奇しくも、主人公君の記憶にある因縁の場所は、水音が環境を占める秘境の地…アクリス村に似た景観です。「夢」世界なので、無自覚に自分の中の埋もれた記憶から景色を引っ張ってきているのでしょうね。
でも人間の記憶って、そんなに鮮明に景色を覚えているものなのでしょうか。(中には覚えている人もいるのかもですが…)人間って、不思議ですねぇ。
●主人公君を追っていた風使いのエルフたち
向こう見ずで、やたら風の魔法をぶっ放しているのがミーシャ。それを咎め、後方支援に回っているのがマーシャです。似た名前である事から何となく想像できるかもしれませんが、二人は血縁同士。マーシャが姉で、ミーシャが妹となります。
二人ともが風の恩恵を受けた魔法職で、風の巨大な刃を乱舞させる大技、断頭風を連発できる程度には優秀です。可能であれば是非スカウトしたい人材ですが…?

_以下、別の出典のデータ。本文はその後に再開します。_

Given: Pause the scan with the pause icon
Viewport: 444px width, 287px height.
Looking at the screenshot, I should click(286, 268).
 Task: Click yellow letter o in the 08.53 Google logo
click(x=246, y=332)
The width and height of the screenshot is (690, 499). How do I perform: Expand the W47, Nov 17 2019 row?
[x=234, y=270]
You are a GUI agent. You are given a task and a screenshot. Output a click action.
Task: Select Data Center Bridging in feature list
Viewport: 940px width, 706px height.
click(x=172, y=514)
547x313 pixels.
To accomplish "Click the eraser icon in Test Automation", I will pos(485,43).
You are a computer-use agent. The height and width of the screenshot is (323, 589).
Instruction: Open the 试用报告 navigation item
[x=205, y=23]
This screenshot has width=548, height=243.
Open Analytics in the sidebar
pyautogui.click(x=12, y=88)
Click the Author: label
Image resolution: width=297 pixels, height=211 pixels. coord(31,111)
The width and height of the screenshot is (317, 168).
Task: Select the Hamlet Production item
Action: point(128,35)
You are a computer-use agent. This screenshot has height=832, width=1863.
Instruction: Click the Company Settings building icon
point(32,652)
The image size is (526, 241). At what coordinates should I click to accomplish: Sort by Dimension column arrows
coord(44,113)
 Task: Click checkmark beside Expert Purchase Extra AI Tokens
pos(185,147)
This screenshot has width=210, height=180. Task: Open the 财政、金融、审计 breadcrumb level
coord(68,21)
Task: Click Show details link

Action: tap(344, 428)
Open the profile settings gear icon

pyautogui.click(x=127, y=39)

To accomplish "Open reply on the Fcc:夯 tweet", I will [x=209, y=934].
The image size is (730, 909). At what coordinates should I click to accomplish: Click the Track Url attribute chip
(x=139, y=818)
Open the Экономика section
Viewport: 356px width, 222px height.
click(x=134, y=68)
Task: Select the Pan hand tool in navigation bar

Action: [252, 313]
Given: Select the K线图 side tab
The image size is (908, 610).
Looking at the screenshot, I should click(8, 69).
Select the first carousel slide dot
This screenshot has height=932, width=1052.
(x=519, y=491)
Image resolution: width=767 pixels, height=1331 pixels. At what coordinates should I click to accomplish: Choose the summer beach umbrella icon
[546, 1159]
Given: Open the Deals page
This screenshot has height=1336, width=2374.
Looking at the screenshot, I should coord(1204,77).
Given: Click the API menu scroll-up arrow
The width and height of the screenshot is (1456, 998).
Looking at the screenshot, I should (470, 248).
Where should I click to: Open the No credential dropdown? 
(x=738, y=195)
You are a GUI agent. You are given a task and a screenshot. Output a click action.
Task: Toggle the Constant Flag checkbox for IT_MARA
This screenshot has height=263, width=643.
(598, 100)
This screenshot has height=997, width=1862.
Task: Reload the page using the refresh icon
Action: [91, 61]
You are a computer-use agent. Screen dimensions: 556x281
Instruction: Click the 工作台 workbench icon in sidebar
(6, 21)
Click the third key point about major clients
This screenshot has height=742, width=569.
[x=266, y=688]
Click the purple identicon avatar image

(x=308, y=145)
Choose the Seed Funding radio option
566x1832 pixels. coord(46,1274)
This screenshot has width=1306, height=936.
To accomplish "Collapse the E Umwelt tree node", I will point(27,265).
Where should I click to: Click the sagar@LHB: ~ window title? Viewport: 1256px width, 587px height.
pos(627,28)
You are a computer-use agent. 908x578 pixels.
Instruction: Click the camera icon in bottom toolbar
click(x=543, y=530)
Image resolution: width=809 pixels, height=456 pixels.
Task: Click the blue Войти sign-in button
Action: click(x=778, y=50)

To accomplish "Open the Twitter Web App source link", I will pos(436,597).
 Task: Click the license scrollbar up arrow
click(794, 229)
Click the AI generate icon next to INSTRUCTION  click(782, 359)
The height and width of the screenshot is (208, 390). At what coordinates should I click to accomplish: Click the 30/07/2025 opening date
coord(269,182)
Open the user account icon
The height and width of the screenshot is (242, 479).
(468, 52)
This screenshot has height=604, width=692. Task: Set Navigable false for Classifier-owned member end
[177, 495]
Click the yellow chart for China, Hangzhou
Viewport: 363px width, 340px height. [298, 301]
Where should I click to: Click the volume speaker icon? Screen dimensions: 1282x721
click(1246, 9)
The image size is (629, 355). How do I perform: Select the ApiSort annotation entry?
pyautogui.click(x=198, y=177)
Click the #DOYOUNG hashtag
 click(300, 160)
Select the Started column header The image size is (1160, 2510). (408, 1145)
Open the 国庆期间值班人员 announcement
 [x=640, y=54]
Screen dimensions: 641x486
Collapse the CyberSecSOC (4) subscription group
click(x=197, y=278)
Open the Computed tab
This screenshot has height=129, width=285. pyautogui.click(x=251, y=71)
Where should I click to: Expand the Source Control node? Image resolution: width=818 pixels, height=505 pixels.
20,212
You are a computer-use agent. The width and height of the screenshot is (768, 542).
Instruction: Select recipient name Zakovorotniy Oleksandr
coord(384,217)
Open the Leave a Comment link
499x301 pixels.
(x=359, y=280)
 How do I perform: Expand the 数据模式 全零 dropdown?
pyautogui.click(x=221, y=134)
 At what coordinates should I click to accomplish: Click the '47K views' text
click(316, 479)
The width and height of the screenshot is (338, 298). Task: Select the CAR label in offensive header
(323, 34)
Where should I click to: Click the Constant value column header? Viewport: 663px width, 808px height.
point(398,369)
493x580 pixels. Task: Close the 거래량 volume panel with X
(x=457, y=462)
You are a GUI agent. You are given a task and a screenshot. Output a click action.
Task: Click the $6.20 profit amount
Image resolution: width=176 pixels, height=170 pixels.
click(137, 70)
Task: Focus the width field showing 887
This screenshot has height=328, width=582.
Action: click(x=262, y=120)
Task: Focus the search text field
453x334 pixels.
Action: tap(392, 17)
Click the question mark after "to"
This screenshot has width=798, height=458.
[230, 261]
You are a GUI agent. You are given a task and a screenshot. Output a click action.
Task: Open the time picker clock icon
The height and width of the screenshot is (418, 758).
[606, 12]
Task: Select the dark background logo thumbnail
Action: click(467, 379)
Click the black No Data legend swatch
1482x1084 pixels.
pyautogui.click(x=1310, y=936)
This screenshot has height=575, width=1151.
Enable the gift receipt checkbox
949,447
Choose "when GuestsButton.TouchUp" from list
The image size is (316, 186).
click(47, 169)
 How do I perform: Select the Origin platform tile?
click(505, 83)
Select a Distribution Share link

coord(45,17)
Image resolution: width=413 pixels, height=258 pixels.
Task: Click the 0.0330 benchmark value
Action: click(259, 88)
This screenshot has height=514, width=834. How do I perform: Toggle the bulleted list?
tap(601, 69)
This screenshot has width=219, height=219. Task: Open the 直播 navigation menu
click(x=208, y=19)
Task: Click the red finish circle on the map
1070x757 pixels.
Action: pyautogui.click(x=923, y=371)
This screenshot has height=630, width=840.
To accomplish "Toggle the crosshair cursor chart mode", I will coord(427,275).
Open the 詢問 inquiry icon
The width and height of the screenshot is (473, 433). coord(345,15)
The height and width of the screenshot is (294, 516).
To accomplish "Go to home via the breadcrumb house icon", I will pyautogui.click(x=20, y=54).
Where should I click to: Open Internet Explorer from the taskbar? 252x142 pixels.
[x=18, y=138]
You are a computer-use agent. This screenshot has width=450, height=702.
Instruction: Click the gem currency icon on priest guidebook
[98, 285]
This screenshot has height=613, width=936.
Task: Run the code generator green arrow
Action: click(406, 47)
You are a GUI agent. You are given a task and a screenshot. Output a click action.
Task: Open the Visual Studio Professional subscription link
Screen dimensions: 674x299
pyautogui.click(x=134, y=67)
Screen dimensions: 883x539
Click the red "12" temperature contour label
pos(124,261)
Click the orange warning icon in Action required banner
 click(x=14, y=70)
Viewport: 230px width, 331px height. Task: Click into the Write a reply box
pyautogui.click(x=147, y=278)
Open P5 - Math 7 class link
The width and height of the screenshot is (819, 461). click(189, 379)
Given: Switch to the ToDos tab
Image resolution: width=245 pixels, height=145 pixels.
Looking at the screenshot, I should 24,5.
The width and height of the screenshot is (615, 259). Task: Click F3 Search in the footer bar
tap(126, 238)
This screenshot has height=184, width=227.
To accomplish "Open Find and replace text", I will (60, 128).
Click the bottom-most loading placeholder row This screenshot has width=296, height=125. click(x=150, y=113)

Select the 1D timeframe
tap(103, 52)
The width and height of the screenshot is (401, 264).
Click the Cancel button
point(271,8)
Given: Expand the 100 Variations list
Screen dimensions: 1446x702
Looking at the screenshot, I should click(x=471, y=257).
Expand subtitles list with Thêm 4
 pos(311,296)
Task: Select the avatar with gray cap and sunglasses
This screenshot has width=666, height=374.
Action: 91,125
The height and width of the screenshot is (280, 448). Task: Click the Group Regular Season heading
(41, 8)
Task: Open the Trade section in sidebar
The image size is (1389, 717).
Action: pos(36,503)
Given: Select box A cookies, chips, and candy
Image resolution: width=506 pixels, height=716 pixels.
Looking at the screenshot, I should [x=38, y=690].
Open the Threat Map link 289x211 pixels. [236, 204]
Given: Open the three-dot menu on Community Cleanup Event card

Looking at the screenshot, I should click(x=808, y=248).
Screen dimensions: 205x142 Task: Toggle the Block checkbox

●いやいや、床を爪先でトントンと軽く叩いたくらいで建物が壊れる筈…
器用な事に、ヒロインちゃんは建物の四隅にある地中に埋もれた支柱を、その場の跳躍による衝撃だけで器用に壊しています。その中心付近で衝撃を加えれば、支柱は完全に砕けずとも天板のバランスは崩れ、あれよあれよという間に破壊と掘削の連鎖が起こる…。そんな一種のご都合展開です。
都合よく床が壊れて、都合よく床下の地面も抉れている、なんて事があるのかって?「夢」世界なので何でもアリなのです。
●風術の弱点
第1章05の後書きにもありますが、風術は土術との相性が悪いです。その理由を、ヒロインちゃんに簡潔に説明していただきました。
風は自由気ままに吹きますが、地形によってその力も強弱がつきます。ビル風や山おろしなどのイメージが解りやすいでしょうか。
逆に空間が解放されると、一気に押し出される筈だった風が離散してしまい、効果が弱まってしまいます。今話でヒロインちゃんが取った行動が、まさにそれです。
地形の変化による強弱がついてしまう事が最大の弱点で、それを起こさない為に常に一定の魔力を放出する必要があります。…そう、魔力が尽きやすい上に繊細なコントロールを求められるのが風術の弱点となるのです。
風術使いは、前線に出過ぎてはいけませんよ?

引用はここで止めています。